Des débuts difficiles
Bien qu’une renaissance culturelle battait son plein dans le quartier d’Harlem, les musées et galeries du reste du pays demeuraient toujours réticentes à l’idée de soutenir non seulement une femme artiste mais encore plus une femme afro-américaine.
Depuis son enfance, Faith Ringgold ambitionne d’étudier les beaux-arts au City College de New York. Elle tente d’y entrer mais se retrouve rapidement confrontée à la réalité de l’époque : seuls les hommes sont autorisés à postuler pour ce programme. Elle se contente alors d’étudier l’enseignement des arts plastiques, qui constitue son unique accès au monde de l’art. Durant ses études, on lui répète que les femmes ne produisent pas d’art, mais qu’elles l’enseignent seulement.
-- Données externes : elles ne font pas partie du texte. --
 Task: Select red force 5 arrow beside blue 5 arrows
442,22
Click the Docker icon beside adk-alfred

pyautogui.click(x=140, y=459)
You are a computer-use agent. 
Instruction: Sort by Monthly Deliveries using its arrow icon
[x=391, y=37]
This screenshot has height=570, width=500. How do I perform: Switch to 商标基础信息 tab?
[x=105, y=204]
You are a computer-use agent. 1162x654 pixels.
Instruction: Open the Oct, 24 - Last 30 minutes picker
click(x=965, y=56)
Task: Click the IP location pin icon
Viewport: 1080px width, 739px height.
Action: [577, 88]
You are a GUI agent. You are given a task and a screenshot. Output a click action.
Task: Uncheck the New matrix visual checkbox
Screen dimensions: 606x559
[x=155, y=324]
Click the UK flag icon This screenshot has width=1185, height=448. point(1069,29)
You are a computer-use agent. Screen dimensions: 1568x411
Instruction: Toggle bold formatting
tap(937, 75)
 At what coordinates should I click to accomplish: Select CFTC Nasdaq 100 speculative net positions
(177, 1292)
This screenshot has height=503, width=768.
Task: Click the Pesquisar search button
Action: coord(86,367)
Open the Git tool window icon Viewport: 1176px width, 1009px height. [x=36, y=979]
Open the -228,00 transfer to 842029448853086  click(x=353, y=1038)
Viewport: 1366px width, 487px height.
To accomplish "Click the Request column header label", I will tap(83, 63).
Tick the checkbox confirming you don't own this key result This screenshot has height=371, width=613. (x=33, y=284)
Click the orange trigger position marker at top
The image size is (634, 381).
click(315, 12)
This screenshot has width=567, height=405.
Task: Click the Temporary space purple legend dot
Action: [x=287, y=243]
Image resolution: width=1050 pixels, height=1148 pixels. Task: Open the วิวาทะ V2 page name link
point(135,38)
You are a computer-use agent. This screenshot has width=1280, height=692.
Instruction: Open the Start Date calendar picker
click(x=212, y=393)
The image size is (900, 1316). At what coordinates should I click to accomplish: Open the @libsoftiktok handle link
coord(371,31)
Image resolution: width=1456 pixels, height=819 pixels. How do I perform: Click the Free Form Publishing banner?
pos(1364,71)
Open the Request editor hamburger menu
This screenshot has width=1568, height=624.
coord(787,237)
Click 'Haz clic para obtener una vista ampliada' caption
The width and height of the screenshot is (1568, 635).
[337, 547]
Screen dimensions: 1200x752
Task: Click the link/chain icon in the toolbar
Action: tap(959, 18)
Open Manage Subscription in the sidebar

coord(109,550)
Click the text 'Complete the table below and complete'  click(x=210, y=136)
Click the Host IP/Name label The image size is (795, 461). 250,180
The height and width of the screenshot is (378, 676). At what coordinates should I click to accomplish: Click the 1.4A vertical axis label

On lui demande de suivre les modèles des grands peintres européens et américains, qui sont une référence à cette époque. Mais Ringgold ne se laisse pas influencer : non seulement elle s’affirme en tant qu’artiste et non comme professeure, mais elle décide également de s’inspirer de l’art traditionnel africain.
Une pratique bien à elle : les « story quilts »
Dans les années 70, Faith Ringgold délaisse la technique traditionnelle de l’huile sur toile pour expérimenter la peinture sur tissu. Ses « story quilts » en anglais, témoignent de ses connaissances en art traditionnel africain, de ses racines familiales et de son propre vécu. En effet, son intérêt pour le travail sur tissu lui vient de sa mère qui était styliste, mais il constitue également un acte engagé. Traditionnellement, le travail sur tissu était considéré comme réservé aux femmes, et était particulièrement pratiqué par des femmes noires. Elle utilise donc cette pratique avec fierté, et raconte des histoires à travers ses oeuvres. Dans « Dancing at the Louvre », l’une des plus connues, elle associe un tissu à motifs traditionnels africains avec certaines des peintures mythiques du musée du Louvre, devant lesquelles des femmes et des jeunes filles noires dansent. Sur les bords du tissu, Faith Ringgold raconte leur histoire, comme dans un livre imagé.
Cette oeuvre, ainsi que onze autres, fait partie de sa série « The French Collection ». Chacune raconte une histoire illustrée. Ce lien avec la narration n’est pas anodin, puisque Ringgold a transformé plusieurs des histoires de ses oeuvres en livres pour enfants.
Faith Ringgold face à la politique Américaine
L’une de ses séries lui a valu l’attention des critiques d’art : « American People Serie », et plus spécifiquement son oeuvre « Die » qu’elle peint en 1967. Cette série de vingt oeuvres témoigne de son engagement dans la politique américaine. C’est en effet en réponse aux émeutes raciales de la fin des années 60 aux États-Unis que l’artiste décide de peindre « Die », la vingtième oeuvre de sa série.
Hommes, femmes, et enfants, blancs comme noirs sont pris dans un massacre sanglant. L’oeuvre a évidemment beaucoup choqué, mais c’était intentionnel : Ringgold a souhaité montrer la violence omniprésente aux États-Unis pendant le célèbre mouvement des droits civiques, sans dissimuler l’aspect meurtrier de ceux-ci qui n’étaient presque pas mentionnés dans les médias. Au milieu de la peinture, entre les cadavres ensanglantés, une jeune fille noire et un jeune garçon blanc se serrent l’un contre l’autre, terrorisés. Ils sont un symbole d’innocence, comme un rappel que le racisme et la haine ne sont pas innés.
Après plus de cinquante ans de carrière, l’engagement politique et social qui se reflète dans les oeuvres de Faith Ringgold est donc toujours d’actualité.